** Exercise goal **
From the article on paying off credit card debt, extract word for word the part that begins with the words containing "It’s mostly about" and ends with "down their debt.".

This is the best predictor of how fast you’ll pay off credit card debt

The best indicator of how fast you’ll pay off your credit-card debt isn’t your income, or even how much debt you owe.

It’s mostly about your plan of attack.

That’s according to researchers Theresa Kuchler and Michaela Pagel, who published their work in a recent working paper circulated Monday by the National Bureau of Economic Research, a research organization in Cambridge, Mass.

Kuchler, a professor at New York University’s Stern School of Business, and Pagel, a professor at Columbia Business School, analyzed data from an online personal-finance service called ReadyForZero.com, which aims to help customers pay down their debt.

They chose a sample of 516 customers between September 2009 and September 2012, who linked their checking account, receive regular bi-weekly paychecks and appear to have linked all their active credit-card accounts.

When they signed up for ReadyForZero, each customer made a plan of how much they wanted to reduce their debt every month. Making that commitment turned out to be the best predictor of how much they would pay down.

What’s more, it turned out to be a more accurate predictor of how much they would pay off than both their incomes or the original amount of debt they owed, two issues that are often cited as obstacles for people struggling to pay off debt.

** The data **
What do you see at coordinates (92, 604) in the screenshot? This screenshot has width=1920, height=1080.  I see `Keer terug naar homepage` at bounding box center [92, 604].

** The completed task **
It’s mostly about your plan of attack.

That’s according to researchers Theresa Kuchler and Michaela Pagel, who published their work in a recent working paper circulated Monday by the National Bureau of Economic Research, a research organization in Cambridge, Mass.

Kuchler, a professor at New York University’s Stern School of Business, and Pagel, a professor at Columbia Business School, analyzed data from an online personal-finance service called ReadyForZero.com, which aims to help customers pay down their debt.